Obituary for Bent Fuglede
With the death of Bent Fuglede, Denmark has lost one of its very important mathematicians and the Department of Mathematics at the University of Copenhagen has lost a highly valued teacher, researcher and colleague.
Bent Fuglede (8.10.1925 - 7.12.2023) is survived by his son Einar and daughter-in-law Dorthea and two grandsons. Bent's wife Ólafia Einarsdóttir of more than 60 years died in 2017.
Bent received the high school diploma from Skt. Jørgens Gymnasium in 1943, and he graduated from University of Copenhagen as mag. scient. and cand. mag. in 1948. After employment as scientific assistant at the Polytechnical Highschool, he was appointed associate professor at the Department of Mathematics at the University of Copenhagen. Having defended the dissertation “Extremal Length and Closed Extensions of Partial Differential Operators”, he was appointed professor at Denmark's Technical Highschool in 1960.
He returned to the University of Copenhagen as professor in 1965. He started by preparing excellent lecture notes for Mathematics 6, the major course in functional analysis that completed the first part of the cand. scient. study in mathematics. In the years that followed, he taught at all levels, always with a clear and well-worked presentation and with an easy-to-read blackboard script. His accompanying lecture notes often contained new results and elegant proofs. In 1992 he allowed himself to retire, but continued as an active researcher and professor emeritus at the Department of Mathematics and was active until shortly before his death.
Bent spent the years 1949-51 in the USA and stayed partly at Stanford University and partly at the Institute for Advanced Study in Princeton. It was during the visit at Stanford in November 1949 that “Fuglede's Theorem”, was communicated by John von Neumann to the Proceedings of the National Academy of Sciences. This result was the first and probably most famous of Fuglede's many theorems. lt states, that if a bounded operator on a Hilbert space commutes with a normal operator, then it also commutes with the adjoint operator. It is a surprisingly deep result, which today is included in all advanced textbooks on operators in Hilbert spaces.

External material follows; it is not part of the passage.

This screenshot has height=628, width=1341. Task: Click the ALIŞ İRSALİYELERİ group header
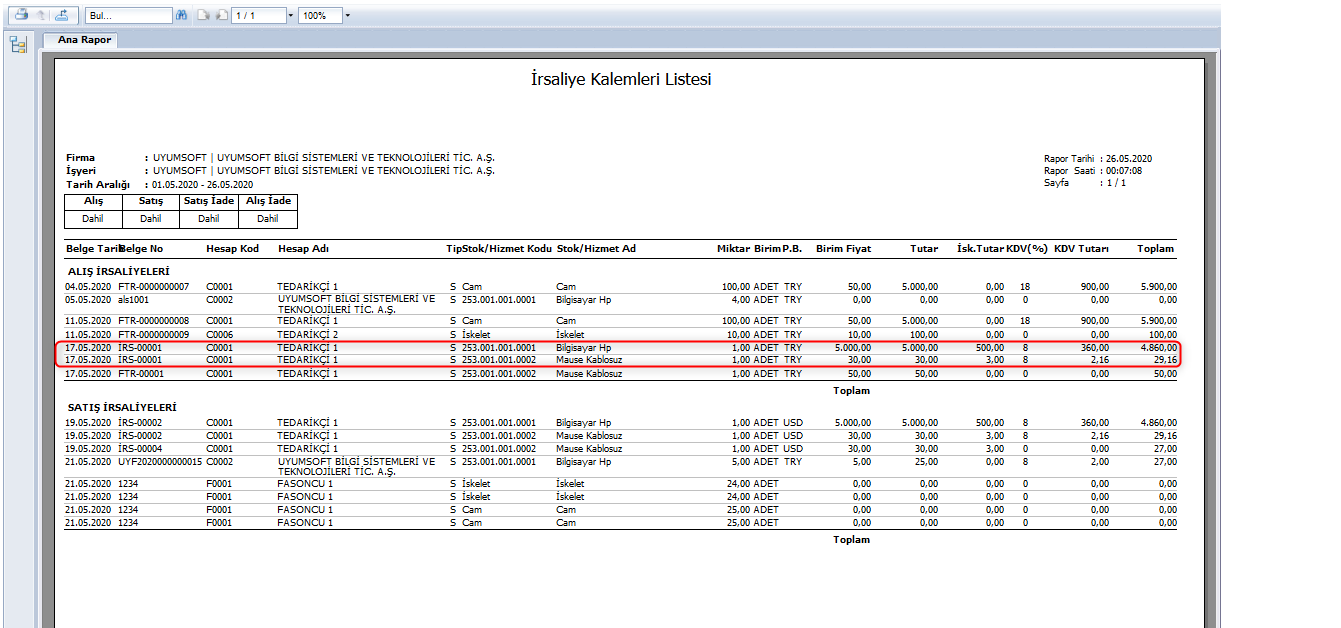pyautogui.click(x=118, y=271)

During Bent's stay at the Institute for Advanced Study, he started collaboration with the American mathematician Richard V. Kadison on, among other things, determinant theory in infinite dimension. This led to Kadison coming to Copenhagen, and he gained a lifelong connection to Denmark, because he met his wife here. The strong position of operator algebra at our Institute is undoubtedly related to the influence of Kadison. The Fuglede-Kadison determinant continues to be used, e.g. by Lück in his development of $L^2$-cohomology and in the construction of the Brown measure for non-normal operators.

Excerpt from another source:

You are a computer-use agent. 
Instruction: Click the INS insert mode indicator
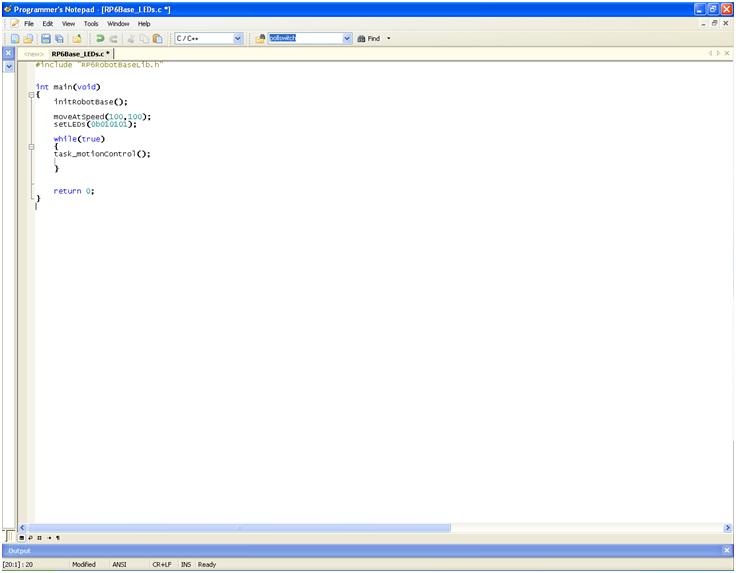pyautogui.click(x=186, y=565)
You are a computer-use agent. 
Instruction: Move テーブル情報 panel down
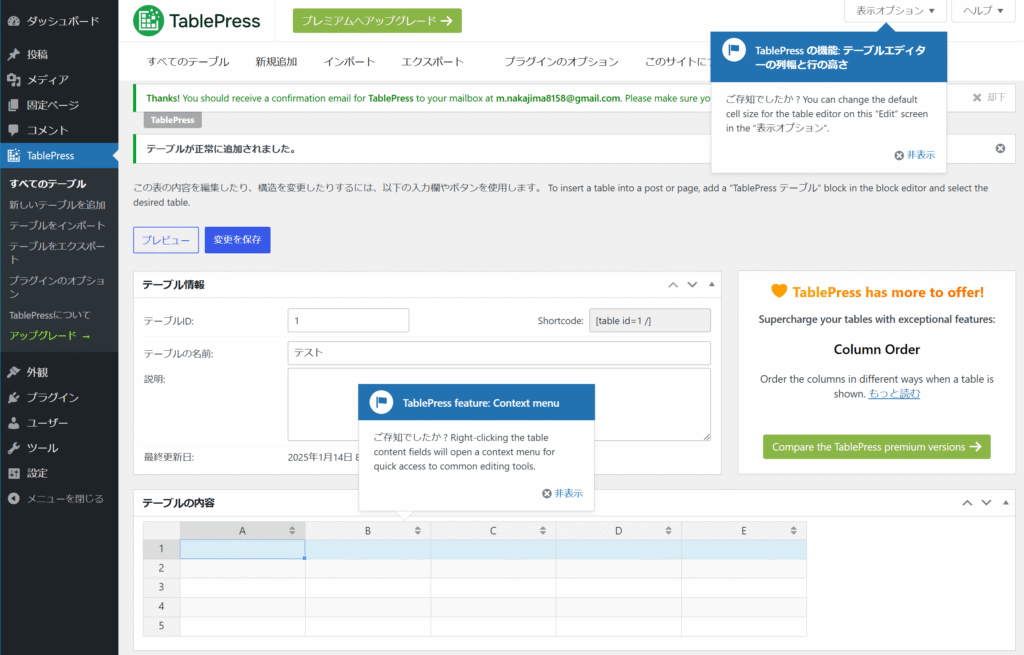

Subsequently, Bent studied partial differential operators, which led to the aforementioned doctoral dissertation, and also to research on potential theory. This theory deals with the solutions to Laplace's equation, i.e. harmonic functions, Newton potentials, etc. In this subject, he quickly became a leading figure worldwide, and he often gave lectures at the potential theory seminar in Paris “Séminaire Brelot-Choquet-Deny”, named after the three leading French mathematicians in the subject. In the 1960s, Brelot and his students had developed an abstract potential theory called harmonic spaces. A harmonic space is a locally compact topological space, where a vector space of continuous real-valued functions is specified for each open subset, modelling the harmonic functions in open sets of a Euclidean space. Brelot had established a few fundamental axioms that these abstract spaces had to satisfy in order that many of the key results of potential theory could be deduced. The significance of the abstract theory was that one could obtain these key results for solution spaces to PDEs related to the Laplace operator by simply checking the axioms.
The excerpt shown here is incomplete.